The company has been exporting for 20 years.

 

What motivated you to start selling overseas, and how long did it take?

Initially our motivation was led by our customers, if they wanted our products then we’d made them for them. Through this we saw an opportunity to de-risk our business, the more markets you operate in the better it is for your business and reputation. It took us a couple of years to fine tune orders that were exported as we weren’t used to trade and customs laws in different markets, but once we’d learnt the ropes we were soon on our way.

 

How much of your business now amounts to exports?

Roughly 30-40%.

 

What is most challenging thing about exporting?

I’d say the most challenging aspect about exporting is taking in to consideration the technical regulations of each country.

 

Have language barriers, currency changes, etiquette and culture ever caused you any difficulties? How did you overcome them?

Currency exchange is always a problem for us, but we’ve learnt that you can overcome this with good cash flow as it allows us to buy in bulk which means we get a better rate. In terms of if we’ve ever had difficulties with language barriers or culture, the answer is no. We’re pretty fortunate in the fact that we have such a diverse workforce so in the 29 years that we’ve been operating, we’ve never had any issues with communicating with our clients.

 

Did you get any support when you wanted to trade abroad? Who from, and was it helpful?

Being honest, we found that as an SME we’ve never found support forth-coming. Usually agents or representatives want you to join a trade body or attend a seminar where they say they can help represent you but nothing ever materialises. These days the support comes in the form of our customers or trade partners.

 

What advice would you give to someone just starting to explore overseas markets?

Firstly ask yourself if you feel that you have thoroughly exploited the current market that you are in, if not then I urge you to do so. This is because you’ll probably tap in to undiscovered opportunities thus boosting your ROI in that market rather than investing more funds in to a new one.

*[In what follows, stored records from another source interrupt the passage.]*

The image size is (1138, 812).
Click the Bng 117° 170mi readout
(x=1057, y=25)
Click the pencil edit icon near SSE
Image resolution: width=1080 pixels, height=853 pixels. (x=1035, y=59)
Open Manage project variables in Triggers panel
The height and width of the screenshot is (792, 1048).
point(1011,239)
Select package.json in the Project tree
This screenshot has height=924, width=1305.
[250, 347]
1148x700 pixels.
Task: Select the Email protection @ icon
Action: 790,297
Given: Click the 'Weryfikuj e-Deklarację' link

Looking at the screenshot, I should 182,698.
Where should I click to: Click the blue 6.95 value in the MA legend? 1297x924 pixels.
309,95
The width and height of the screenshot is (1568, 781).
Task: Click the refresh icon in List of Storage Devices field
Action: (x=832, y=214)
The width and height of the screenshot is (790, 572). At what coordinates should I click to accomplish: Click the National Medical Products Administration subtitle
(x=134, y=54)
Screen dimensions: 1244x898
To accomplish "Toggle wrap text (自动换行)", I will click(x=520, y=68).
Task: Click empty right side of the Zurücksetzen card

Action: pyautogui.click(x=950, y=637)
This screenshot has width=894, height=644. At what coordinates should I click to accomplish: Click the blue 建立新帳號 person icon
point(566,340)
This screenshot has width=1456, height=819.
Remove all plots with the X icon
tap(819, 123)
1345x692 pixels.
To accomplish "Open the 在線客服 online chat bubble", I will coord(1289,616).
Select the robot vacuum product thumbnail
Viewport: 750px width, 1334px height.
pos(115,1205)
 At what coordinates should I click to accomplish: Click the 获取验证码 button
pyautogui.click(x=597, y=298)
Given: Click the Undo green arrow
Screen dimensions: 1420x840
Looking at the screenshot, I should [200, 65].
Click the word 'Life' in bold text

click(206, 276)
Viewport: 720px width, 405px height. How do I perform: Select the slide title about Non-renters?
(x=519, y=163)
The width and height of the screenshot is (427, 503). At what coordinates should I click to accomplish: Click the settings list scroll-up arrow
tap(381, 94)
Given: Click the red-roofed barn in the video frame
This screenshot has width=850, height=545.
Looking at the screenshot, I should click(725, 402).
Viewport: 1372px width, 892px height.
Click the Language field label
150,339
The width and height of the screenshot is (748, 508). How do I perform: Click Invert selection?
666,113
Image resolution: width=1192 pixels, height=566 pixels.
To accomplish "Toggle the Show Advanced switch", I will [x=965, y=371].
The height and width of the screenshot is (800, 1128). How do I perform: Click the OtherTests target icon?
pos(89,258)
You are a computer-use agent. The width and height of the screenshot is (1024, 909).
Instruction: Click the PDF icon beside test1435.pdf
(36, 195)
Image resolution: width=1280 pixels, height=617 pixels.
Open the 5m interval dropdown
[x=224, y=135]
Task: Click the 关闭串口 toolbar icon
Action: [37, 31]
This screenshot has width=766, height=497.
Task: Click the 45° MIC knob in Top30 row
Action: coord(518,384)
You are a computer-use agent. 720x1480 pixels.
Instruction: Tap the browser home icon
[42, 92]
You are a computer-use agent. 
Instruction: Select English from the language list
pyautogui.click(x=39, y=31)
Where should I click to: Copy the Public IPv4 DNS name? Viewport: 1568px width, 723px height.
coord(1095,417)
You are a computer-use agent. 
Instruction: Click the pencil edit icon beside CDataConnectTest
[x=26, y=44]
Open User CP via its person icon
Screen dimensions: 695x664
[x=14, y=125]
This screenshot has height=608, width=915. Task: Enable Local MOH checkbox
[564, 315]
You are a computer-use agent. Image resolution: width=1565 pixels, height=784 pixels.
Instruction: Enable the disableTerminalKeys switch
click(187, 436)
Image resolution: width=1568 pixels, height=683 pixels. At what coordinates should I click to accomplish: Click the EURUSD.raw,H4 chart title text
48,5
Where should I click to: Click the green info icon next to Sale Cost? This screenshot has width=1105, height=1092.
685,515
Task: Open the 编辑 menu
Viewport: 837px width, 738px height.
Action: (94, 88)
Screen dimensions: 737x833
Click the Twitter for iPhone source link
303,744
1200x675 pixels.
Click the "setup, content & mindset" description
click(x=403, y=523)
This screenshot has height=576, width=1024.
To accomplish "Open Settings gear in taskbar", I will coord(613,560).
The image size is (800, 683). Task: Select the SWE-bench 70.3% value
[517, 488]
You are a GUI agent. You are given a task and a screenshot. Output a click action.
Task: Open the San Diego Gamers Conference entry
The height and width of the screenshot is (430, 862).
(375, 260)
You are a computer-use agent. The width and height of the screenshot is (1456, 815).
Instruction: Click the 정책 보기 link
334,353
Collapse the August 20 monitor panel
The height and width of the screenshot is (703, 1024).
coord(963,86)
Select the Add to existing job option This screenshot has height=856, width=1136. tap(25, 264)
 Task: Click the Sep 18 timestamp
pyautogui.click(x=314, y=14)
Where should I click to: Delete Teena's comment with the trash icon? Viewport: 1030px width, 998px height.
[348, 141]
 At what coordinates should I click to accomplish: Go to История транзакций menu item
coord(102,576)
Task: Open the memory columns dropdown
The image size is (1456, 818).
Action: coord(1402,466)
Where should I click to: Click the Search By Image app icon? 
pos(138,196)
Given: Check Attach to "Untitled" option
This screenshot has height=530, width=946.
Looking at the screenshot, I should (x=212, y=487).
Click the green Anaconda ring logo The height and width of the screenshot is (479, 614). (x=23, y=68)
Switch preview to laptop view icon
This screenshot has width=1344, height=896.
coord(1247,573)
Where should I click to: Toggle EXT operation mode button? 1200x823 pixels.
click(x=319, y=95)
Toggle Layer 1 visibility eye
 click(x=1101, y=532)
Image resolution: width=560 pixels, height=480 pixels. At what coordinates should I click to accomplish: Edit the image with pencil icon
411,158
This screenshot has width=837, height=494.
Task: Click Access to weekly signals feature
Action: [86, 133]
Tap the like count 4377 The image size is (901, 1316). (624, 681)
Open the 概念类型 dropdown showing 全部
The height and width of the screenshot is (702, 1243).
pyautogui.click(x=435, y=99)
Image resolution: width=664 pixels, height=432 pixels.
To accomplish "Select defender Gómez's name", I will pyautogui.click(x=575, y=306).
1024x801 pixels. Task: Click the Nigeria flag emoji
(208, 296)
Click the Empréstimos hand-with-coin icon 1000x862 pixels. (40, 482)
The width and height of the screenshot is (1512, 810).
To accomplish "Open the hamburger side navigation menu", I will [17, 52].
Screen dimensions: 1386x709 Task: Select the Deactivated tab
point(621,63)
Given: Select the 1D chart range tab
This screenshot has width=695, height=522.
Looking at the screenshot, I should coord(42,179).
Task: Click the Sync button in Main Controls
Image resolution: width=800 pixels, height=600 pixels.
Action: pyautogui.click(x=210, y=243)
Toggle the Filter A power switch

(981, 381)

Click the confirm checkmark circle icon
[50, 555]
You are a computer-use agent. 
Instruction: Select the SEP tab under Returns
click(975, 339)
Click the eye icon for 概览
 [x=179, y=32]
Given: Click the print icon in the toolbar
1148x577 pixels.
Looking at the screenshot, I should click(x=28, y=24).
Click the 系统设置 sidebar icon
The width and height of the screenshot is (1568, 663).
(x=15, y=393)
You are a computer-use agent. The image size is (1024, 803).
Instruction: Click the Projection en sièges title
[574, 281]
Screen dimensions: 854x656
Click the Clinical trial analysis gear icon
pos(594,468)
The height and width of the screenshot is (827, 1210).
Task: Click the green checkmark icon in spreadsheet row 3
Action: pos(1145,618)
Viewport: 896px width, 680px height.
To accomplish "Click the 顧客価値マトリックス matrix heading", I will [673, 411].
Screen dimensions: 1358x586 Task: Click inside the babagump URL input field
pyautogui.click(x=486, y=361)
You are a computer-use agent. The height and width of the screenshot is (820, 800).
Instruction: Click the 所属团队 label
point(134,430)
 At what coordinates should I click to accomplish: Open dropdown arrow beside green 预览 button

Secondly, consider all aspects, and by this we mean analyse every part of your business plan. I’d even recommend that you give it to someone else to look at, as they might have salient points about your approach or your strategy that you might not have even thought about.

 

Where next? What markets are you looking into and where do you see the company in five years’ time?

We’ve recently started exporting to America and Canada, within the next five years we’re looking to expand to South Korea and beyond. As I’ve mentioned before our decision to start exporting abroad was influenced by our customers so whenever they come to us with a HVAC problem, because we specialise in bespoke equipment we’ll endeavour to help them where ever they are based.